◆ Directions
Retype, word for word, every line from the one holding "You are a computer-use agent. This" through the one holding "You are a computer-use agent. The" in the entries below, both included, and only those lines.

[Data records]
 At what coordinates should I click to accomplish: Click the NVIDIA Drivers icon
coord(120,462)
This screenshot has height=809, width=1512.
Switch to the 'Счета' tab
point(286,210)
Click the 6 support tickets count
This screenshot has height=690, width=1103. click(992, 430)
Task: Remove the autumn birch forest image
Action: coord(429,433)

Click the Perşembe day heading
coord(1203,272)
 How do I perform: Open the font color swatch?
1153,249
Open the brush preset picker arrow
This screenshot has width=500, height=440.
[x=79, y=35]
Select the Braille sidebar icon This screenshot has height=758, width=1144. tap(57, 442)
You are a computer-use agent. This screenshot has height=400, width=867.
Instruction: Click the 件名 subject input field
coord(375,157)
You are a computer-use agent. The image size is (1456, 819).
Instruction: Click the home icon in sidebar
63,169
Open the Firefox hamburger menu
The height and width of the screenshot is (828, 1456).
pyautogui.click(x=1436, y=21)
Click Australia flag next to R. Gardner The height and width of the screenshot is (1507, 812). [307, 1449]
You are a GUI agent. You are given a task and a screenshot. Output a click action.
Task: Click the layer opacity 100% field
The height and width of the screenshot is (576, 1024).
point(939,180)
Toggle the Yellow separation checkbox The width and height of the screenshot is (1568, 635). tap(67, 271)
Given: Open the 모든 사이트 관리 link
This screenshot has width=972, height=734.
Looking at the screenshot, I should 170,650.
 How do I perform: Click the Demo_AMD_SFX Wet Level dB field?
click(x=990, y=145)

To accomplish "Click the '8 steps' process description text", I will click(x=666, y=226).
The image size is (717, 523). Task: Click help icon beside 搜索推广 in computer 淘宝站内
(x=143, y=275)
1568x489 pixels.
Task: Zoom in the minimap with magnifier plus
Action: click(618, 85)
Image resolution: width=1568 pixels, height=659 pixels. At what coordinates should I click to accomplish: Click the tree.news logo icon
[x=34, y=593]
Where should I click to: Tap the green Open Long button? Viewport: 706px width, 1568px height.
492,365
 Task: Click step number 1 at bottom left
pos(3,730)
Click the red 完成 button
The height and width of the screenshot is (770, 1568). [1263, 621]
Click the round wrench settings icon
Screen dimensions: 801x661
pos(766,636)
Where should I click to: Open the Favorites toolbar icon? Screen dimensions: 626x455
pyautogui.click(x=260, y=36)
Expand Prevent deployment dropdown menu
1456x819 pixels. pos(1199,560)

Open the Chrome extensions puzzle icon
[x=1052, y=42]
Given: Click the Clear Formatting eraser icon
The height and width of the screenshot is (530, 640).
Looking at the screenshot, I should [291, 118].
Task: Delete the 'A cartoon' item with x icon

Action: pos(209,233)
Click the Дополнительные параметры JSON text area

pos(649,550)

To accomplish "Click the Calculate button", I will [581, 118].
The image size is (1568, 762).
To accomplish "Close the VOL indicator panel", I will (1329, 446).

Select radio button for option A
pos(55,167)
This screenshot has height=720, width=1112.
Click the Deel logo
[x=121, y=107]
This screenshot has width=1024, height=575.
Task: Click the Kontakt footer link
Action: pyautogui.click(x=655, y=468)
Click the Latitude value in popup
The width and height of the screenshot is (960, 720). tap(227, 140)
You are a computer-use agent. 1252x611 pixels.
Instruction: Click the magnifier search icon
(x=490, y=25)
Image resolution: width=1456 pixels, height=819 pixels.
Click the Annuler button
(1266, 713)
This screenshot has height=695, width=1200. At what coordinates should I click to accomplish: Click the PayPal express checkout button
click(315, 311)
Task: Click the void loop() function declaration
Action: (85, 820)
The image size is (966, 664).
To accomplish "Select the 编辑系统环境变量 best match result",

◆ Response area
You are a computer-use agent. This screenshot has height=400, width=867.
Instruction: Click the 件名 subject input field
coord(375,157)
You are a computer-use agent. The image size is (1456, 819).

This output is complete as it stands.